3.单晶培养的样品的预处理
样品溶解后一定要过滤，不能用滤纸，而是用一小团棉花轻轻的塞在滴管的中下部或下部，不要塞太紧，否则流的太慢。样品当然是越纯越好，不过如果实在没办法弄纯也没关系，培养一次就相当于提纯了一次，我经常用一些TLC显示有杂点的东西长单晶，但得多养几次。
4.一定要做好记录
一次就得到单晶的可能性比较小。因此最好的方法就是在第一次培养单晶的时候，采取少量多溶剂体系的办法。如果你有50mg样品，建议你以5mg为一单位，这样你可以同时实验10种溶剂体系，而不是选两种溶剂体系，每个体系25mg。这是做好记录就特别重要，以免下次又采用已经失败的溶剂体系，而且单晶解析时必须知道所用的溶剂。

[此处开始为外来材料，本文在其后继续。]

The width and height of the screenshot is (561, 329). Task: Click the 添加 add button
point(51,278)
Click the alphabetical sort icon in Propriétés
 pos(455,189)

5.培养单晶时，最好放到没人碰的地方，这点大家都知道。我想说的是你不能一天去看几次也不能放在那里5，6天不管。也许有的溶剂体系一天就析出了晶体，结果5天后，溶剂全干了。一般一天看一次合适，看的时候不要动它。明显不行的体系
（如析出絮状固体）就要重新用别的溶剂体系再重新培养。
6.液相扩散法中良溶剂与不良溶剂的比例最好为1：2－1：4。
7.烷基链超过4个碳的很难培养单晶。
8.分子中最好不要有叔丁基，因为容易无序，影响单晶解析的质量。
9.含氯的取代基一般容易长单晶，如4－氯苯基取代化合物比苯基取代化合物容易长单晶。